Significant input from the finding
- Long-term trends since 2013-14 suggest a strong correlation between rising government health expenditure and falling OOPE.
- For instance, 8 percent rise in government expenditure in the years between 2016-17 and 2017-18 resulted in almost 10 percentage point drop in OOPE.
Concerns associated with the findings
- These figures pertain to the year before the outbreak of the Covid-19 pandemic.
- Although OOPE has steadily declined over the last 5 years, the fact is that Indians still spend far too much from their own pockets to defray health expenses.
- For instance, OOPEs as a percentage of total healthcare expenditure for countries such as Indonesia,Malaysia and China hover in the mid-30s. (47 percent in India)
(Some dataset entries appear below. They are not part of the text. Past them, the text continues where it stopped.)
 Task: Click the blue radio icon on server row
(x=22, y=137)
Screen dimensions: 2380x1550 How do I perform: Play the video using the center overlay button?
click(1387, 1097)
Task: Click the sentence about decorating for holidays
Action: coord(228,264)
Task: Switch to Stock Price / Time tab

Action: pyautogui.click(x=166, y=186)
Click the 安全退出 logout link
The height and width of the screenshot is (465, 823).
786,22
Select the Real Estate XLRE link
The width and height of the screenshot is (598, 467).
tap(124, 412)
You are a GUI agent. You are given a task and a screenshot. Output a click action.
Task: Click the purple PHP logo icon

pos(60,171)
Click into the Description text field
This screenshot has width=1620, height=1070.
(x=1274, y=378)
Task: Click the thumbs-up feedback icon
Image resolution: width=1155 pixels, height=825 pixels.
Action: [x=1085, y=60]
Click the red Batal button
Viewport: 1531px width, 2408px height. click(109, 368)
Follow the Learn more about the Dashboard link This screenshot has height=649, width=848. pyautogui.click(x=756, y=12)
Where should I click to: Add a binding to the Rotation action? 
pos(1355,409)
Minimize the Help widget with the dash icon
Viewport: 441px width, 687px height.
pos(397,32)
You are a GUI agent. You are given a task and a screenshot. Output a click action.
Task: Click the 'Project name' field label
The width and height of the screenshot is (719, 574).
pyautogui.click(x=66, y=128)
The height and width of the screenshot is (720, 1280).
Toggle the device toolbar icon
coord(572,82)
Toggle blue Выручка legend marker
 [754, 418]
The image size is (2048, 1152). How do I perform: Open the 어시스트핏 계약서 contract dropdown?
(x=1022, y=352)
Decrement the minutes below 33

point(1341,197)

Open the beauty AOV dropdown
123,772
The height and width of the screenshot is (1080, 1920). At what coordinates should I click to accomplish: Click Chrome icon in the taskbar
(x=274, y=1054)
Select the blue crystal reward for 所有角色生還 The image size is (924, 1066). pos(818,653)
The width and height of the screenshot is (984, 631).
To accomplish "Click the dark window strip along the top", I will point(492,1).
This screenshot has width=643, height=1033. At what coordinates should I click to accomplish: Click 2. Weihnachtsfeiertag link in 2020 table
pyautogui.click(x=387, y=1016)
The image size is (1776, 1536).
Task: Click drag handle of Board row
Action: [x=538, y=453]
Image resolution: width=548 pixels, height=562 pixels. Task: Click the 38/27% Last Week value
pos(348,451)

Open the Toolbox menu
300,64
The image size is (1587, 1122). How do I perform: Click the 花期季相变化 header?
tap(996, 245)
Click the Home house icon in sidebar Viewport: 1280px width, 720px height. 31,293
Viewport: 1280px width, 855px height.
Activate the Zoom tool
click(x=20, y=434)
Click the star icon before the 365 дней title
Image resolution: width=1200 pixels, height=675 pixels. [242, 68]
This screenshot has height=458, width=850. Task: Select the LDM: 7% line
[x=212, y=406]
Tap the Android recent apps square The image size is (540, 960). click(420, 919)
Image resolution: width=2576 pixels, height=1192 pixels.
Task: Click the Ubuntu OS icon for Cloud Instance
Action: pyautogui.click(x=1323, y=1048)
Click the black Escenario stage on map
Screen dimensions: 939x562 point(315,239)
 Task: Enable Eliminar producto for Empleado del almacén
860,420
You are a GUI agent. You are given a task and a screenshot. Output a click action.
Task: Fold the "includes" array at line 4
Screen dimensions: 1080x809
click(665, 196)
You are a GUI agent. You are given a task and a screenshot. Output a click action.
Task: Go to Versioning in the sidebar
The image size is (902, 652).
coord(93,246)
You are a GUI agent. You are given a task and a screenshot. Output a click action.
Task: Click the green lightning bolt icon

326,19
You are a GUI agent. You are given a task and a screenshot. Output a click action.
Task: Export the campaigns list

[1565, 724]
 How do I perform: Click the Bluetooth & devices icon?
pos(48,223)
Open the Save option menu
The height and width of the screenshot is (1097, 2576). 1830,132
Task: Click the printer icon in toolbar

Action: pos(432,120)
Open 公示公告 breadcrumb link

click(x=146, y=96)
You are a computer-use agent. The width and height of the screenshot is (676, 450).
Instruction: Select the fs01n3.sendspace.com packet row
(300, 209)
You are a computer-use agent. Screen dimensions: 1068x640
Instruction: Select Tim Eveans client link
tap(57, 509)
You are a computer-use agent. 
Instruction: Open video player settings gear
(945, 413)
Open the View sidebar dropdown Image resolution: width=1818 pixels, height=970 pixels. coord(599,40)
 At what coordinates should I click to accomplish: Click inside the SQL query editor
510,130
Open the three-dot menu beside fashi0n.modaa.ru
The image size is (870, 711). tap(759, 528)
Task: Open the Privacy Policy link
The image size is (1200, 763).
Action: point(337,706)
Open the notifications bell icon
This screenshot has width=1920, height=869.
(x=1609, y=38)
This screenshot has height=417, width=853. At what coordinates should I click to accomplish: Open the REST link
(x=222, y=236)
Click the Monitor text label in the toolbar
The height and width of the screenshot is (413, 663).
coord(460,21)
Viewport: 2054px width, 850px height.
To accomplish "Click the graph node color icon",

- Both the Central and state governments still underspend on healthcare.
- Government health expenditure as a percentage of gross domestic product (GDP) between 2014-15 and 2019-20 rose only marginally, from 1.13 per cent to 1.35 per cent, though the per capita spend nearly doubled.
- State’s health spending is just 4-5 per cent of their total budget.
- The aim to raise health expenditure to 2.5 per cent of GDP by 2025 would make an appreciable difference to OOPE, provided the states also increase their health allocation.